Perkembangan terbaru saat ini yang patut diamati adalah proses ASEAN untuk merumuskan Piagam ASEAN (ASEAN Charter). Dengan alasan bahwa sekarang sudah saatnya bagi ASEAN untuk mempunyai piagam, dan dengan ini mendorong akuntabilitas pemerintah negara anggota dengan warga negara anggota. Salah satu yang menjadi pengembangan di dalam soal mekanisme HAM regional ASEAN. Sebagai titik mula, menurut pengamatan, Hak Perempuan-Anak dan Masalah Migran akan menjadi 2 isu yang dikembangkan untuk dibahas (ini karena dibentuk 2 kelompok kerja di ASEAN untuk membahas 2 hal tersebut).

Mekanisme HAM regional di ASEAN adalah sesuatu yang perlu didorong, meski tentu kita tidak bisa langsung menikmati pembahasan mekanisme 2 kovenan (mungkin suatu saat nanti sampai ke sana).

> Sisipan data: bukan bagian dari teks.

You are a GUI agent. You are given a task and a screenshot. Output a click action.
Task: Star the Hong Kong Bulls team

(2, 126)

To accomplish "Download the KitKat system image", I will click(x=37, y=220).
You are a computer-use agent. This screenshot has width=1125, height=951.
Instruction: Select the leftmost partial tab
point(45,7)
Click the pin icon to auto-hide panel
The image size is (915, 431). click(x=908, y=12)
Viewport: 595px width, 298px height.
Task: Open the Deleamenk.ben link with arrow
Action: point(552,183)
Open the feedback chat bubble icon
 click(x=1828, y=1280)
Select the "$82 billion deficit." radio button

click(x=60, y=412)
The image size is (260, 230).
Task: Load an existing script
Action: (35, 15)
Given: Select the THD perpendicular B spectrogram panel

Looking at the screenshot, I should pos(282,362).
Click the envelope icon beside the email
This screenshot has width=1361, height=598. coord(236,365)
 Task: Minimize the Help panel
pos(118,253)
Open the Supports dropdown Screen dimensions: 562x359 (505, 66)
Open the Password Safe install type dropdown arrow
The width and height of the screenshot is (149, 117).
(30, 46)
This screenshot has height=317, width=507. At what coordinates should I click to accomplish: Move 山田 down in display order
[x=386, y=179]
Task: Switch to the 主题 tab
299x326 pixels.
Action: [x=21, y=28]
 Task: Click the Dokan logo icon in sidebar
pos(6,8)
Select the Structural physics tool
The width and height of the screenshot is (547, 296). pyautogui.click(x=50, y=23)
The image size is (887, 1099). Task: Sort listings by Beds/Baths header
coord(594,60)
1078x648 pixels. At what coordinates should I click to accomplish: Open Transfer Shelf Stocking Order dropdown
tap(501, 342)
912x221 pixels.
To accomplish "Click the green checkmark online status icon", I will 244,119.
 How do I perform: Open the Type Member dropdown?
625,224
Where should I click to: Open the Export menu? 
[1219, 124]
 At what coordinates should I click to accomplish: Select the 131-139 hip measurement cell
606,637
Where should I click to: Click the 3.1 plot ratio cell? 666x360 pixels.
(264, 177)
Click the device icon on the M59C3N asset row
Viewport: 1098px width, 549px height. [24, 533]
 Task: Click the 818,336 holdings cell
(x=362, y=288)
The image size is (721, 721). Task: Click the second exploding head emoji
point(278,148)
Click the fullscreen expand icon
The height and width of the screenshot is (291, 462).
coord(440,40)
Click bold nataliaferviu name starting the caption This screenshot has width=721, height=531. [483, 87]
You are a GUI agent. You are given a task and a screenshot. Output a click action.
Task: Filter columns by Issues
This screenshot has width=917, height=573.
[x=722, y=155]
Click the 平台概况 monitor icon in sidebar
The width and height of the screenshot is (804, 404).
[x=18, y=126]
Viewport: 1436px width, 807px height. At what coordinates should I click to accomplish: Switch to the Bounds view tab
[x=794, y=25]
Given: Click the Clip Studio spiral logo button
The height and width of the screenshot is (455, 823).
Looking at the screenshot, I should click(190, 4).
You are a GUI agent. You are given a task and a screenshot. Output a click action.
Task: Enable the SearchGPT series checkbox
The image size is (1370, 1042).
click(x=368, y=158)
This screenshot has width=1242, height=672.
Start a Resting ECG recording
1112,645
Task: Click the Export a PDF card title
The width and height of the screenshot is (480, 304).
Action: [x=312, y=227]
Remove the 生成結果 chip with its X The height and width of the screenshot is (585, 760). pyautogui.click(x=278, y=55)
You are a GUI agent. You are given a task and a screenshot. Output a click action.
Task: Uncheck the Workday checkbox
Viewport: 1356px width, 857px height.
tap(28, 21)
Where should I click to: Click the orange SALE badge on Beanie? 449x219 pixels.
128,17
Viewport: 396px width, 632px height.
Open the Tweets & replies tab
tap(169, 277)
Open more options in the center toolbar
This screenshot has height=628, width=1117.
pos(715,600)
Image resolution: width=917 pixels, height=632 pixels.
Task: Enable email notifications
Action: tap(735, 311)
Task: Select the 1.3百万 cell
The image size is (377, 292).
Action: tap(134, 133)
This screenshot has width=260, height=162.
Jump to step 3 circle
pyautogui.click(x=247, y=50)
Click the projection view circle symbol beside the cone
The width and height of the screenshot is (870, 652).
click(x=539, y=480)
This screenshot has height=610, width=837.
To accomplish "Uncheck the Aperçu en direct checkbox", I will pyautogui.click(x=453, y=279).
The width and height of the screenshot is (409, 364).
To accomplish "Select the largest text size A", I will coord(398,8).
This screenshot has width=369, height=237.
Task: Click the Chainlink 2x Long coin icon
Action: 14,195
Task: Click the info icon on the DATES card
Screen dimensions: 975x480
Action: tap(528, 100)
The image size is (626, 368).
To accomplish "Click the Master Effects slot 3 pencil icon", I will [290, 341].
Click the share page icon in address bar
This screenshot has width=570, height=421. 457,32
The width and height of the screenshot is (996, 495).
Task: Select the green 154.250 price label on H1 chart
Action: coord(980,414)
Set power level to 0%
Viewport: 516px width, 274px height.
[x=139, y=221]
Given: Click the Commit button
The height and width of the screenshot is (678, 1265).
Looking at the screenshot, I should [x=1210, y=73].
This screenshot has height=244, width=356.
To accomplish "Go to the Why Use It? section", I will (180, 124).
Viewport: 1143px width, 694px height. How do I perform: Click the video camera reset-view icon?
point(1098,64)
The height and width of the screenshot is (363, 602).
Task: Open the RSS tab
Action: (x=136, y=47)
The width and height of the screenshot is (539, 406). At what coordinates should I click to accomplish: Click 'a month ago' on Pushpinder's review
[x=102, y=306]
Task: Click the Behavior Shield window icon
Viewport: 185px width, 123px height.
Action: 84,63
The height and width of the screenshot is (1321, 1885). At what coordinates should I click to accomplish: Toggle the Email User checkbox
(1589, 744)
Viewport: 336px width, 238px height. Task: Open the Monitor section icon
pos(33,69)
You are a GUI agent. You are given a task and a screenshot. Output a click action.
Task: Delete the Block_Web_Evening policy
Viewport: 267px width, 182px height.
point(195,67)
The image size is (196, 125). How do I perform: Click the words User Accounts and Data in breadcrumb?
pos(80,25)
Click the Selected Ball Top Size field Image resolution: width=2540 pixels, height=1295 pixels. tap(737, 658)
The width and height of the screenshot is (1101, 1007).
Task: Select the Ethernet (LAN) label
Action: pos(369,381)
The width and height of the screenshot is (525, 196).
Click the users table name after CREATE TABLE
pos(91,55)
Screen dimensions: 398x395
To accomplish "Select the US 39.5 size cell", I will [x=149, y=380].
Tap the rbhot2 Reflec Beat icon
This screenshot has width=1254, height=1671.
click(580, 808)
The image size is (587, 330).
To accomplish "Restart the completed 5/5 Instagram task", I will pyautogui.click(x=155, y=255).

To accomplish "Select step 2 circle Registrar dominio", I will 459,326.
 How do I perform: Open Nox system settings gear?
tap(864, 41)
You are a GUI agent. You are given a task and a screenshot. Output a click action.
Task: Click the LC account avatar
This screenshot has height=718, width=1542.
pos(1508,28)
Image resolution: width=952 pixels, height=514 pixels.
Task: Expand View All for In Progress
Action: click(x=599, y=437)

Sebagai benchmarking, kita dapat melihat mekanisme serupa di Uni-Eropa (Europan Convention on Human Rights, beserta courtnya) dan di kawasan Amerika Latin (Inter American

Human Rights Mechanism). Mekanisme regional ini penting sebagai pengembangan dari enforcement 2 kovenan tersebut. Seperti yang kita lihat dalam proses dan dokumentasi European Court on Human Rights, kasus-kasus di dalam negeri ini dibahas juga di tingkat Eropa sehingga korban dan pekerja HAM dapat semakin menegaskan compliance negara terhadap ketentuan HAM internasional.

Indonesia yang dipilih dengan angka voting kedua tertinggi di Asia (sesudah India) di dalam Dewan HAM mempunyai kesempatan juga untuk mengembangkan mekanisme enforcement HAM di tingkat regional. (Bersama Indonesia, Filipina dan Malaysia juga menjadi anggota Dewan HAM) bersamaan dengan implikasi dari ratifikasi 2 kovenan oleh pemerintah Indonesia Desember 2005 lalu. Bagi korban, pekerja HAM, dan Komnas HAM, untuk menyebut di antara aktor penting, harus aktif untuk menerjemahkan 2 kovenan itu dalam sistem dan praktik hukum di Indonesia, dan membuat mekanisme regional HAM ASEAN mendapatkan dampak dari enforcement domestik tersebut.